IBM declared that it is "deeply committed to working with governments to promote open computing based on open standards. We believe such standards should be developed by formal standards bodies or through ad-hoc industry groups Such technologies should be published without restriction (other than reasonable royalties for essential patents) and freely available for adoption by industry... It is essential that public sector documents be available in a commonly used open file format so as to avoid use of closed, proprietary formats which result in 'vendor lock-in' and the imposition of a single technology choice on citizens, enterprises and other organisations seeking to exchange documents with public administrations."

According to the statements from Microsoft senior vice president Steven Sinofsky, Microsoft "has also agreed with a recommendation that urged the company to issue a public commitment to publish and provide non-discriminatory access to future versions of its WordML Document specifications. In addition, Microsoft has highlighted its commitment to support the availability of meaningful documentation, tools and services. Microsoft also states that it will pursue actions to document the existing non-XML formatted elements of the WordML Document format in XML format."

The Microsoft statement references a licensing program announced by Microsoft in November 2003 which allows filters for Office 2003 to be produced by third parties.
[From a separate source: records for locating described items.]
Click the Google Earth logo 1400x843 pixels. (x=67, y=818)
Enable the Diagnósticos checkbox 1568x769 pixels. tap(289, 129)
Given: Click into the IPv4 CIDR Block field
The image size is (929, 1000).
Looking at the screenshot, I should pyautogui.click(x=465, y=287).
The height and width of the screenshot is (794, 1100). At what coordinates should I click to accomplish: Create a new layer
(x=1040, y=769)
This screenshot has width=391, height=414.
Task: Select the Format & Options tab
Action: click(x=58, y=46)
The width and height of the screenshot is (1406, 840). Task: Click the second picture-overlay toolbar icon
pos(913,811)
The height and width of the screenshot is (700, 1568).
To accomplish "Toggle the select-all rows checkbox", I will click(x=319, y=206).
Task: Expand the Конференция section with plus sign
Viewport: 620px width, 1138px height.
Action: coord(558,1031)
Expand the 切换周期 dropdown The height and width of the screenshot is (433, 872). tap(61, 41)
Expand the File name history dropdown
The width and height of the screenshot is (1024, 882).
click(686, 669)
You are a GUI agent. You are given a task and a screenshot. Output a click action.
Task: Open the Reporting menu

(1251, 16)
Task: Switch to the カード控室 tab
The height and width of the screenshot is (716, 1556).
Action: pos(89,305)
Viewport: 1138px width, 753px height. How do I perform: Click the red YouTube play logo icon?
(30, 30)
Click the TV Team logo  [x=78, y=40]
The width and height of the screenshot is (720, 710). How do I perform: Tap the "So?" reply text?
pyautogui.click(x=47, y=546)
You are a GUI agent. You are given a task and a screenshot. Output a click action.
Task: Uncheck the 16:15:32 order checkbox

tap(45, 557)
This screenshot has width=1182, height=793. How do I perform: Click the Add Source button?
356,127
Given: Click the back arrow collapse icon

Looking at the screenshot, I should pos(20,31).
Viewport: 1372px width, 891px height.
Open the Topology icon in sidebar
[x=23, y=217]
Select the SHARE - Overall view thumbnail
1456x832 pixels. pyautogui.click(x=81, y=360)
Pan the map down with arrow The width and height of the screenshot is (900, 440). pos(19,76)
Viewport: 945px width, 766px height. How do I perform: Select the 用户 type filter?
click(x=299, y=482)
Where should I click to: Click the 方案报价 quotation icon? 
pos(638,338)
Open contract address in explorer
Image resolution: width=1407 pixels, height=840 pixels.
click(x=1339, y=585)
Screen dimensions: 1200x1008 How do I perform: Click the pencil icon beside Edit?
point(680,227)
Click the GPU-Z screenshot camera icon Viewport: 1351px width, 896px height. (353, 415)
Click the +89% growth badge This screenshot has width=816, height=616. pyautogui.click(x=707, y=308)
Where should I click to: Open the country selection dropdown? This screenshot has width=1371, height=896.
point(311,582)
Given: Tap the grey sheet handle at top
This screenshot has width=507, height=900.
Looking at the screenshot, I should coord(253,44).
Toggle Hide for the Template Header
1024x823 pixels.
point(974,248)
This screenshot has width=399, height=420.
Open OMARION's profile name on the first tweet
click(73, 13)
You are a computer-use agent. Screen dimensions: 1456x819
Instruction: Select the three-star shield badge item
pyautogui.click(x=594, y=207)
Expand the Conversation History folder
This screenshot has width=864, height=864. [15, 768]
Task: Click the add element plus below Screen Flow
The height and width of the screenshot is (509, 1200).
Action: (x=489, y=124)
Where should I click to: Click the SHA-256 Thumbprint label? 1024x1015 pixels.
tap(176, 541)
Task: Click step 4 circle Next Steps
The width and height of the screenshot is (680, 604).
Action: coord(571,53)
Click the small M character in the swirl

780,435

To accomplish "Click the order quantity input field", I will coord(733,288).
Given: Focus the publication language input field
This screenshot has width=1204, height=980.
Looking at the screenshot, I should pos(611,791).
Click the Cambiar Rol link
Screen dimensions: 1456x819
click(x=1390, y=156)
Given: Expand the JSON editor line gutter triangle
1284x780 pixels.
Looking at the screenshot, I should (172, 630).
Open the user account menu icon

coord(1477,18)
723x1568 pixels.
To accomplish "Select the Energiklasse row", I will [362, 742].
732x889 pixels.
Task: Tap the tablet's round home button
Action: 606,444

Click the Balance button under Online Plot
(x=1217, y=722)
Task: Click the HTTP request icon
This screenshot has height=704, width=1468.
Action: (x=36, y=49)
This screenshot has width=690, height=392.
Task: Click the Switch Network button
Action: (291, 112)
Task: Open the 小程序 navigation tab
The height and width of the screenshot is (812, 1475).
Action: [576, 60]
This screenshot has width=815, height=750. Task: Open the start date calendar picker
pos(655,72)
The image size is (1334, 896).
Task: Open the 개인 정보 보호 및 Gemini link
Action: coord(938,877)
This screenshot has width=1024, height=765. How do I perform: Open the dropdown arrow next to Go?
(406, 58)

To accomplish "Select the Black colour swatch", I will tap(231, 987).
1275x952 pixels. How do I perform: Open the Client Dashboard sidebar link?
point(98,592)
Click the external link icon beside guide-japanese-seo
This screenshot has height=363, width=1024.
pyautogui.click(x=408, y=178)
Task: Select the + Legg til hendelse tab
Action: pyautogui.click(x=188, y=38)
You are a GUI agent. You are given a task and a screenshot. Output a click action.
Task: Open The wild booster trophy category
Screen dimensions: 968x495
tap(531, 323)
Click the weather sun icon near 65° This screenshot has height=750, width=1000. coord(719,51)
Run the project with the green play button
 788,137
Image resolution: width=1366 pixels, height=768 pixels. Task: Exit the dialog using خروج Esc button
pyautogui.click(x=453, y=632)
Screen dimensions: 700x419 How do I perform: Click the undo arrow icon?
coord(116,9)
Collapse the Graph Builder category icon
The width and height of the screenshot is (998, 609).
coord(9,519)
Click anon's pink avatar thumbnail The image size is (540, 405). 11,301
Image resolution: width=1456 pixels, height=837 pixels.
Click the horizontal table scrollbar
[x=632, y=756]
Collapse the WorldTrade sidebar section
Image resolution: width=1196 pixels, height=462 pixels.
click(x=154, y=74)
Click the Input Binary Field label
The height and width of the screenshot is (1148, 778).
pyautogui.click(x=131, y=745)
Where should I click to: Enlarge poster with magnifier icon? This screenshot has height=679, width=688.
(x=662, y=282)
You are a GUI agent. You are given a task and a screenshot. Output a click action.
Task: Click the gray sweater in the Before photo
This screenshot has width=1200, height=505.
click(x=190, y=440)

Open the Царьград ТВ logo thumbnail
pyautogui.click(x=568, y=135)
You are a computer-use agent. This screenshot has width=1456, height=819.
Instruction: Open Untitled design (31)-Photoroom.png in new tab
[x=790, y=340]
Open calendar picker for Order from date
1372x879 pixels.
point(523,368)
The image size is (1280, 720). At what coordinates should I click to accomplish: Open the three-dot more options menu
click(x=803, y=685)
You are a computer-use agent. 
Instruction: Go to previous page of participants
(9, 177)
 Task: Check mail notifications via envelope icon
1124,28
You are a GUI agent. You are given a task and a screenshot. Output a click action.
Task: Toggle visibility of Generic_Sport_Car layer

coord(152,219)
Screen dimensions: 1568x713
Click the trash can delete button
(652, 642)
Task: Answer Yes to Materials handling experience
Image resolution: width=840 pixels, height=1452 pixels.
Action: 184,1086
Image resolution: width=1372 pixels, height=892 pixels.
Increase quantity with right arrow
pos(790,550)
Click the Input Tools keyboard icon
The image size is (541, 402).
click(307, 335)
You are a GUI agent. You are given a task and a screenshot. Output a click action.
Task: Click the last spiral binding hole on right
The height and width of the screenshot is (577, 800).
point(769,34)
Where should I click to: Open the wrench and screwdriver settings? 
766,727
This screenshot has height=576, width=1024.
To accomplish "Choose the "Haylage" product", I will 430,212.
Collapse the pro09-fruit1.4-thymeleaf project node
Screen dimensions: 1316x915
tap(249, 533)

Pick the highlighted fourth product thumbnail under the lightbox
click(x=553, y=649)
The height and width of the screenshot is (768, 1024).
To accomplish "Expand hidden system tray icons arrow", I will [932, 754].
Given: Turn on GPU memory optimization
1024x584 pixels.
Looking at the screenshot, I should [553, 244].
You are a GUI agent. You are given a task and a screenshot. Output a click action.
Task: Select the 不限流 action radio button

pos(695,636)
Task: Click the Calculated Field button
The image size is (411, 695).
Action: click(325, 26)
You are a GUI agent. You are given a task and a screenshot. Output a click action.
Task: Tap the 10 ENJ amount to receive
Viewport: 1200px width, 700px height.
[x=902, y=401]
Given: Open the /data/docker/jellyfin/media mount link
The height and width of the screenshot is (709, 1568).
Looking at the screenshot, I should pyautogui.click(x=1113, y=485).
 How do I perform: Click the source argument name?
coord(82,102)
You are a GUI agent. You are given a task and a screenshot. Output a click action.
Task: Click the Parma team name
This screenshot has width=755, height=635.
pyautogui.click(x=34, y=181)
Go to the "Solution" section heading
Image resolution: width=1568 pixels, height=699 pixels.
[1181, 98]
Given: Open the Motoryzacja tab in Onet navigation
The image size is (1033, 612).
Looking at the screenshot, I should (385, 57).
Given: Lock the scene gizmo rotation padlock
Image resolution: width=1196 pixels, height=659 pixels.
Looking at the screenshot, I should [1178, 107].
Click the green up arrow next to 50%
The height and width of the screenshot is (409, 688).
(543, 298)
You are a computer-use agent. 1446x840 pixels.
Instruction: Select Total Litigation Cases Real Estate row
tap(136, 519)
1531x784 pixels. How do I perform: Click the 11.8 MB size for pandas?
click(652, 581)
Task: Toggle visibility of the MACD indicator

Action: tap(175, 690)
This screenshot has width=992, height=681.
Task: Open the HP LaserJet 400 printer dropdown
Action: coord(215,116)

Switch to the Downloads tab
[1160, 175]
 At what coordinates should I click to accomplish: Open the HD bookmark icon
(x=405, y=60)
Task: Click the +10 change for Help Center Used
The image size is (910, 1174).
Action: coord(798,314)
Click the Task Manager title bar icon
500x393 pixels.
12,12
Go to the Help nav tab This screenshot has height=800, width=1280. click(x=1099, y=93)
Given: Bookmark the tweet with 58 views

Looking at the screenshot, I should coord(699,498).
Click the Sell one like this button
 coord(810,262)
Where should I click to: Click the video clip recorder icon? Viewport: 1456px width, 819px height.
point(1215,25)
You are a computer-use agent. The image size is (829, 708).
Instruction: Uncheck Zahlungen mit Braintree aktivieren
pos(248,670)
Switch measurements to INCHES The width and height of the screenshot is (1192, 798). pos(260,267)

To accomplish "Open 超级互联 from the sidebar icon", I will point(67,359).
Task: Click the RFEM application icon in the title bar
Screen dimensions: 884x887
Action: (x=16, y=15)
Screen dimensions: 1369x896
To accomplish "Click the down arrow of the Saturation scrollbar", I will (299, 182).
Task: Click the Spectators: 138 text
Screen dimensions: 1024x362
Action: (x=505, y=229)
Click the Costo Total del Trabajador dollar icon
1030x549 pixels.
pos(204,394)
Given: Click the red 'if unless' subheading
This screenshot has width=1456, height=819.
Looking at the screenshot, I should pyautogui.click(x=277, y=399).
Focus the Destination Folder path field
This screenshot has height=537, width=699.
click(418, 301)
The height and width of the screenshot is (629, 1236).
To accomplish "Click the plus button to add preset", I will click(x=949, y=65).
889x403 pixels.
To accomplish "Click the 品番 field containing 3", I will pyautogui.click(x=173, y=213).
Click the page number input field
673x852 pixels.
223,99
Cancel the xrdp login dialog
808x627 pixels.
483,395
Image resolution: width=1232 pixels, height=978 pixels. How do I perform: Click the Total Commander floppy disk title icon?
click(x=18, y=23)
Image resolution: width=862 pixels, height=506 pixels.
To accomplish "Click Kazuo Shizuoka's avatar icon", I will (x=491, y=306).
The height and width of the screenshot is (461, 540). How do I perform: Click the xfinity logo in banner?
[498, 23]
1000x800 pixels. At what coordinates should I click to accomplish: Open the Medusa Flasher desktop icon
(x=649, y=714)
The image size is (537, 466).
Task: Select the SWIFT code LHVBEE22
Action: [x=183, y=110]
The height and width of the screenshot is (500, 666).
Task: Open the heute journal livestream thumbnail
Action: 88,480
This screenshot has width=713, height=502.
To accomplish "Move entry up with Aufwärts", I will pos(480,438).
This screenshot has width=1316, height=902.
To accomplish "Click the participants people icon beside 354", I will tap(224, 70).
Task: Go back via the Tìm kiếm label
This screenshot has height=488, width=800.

Sinofsky notes that the Microsoft license is royalty-free, perpetual, brief, and available to anyone.

A White Paper from OpenForum Europe on "Open Document Formats for Public Administrations across Europe" has also been published on the IDA web site. The OFE recommends in this document that "the European Commission and member states move towards the use of open document formats as a matter of principle; that support should be required in the tendering process for such open formats in software procured by public administrations; that software vendors should define the open format as a user default in software used by public administrations; and that administrations should ensure that vendors implement ODF as defaults in their applications sold to government." The document further recommends that "public administrations across Europe evaluate the OASIS OpenOffice XML formats as a standard", and that Microsoft should be "encouraged to consider the donation of schemas to OASIS."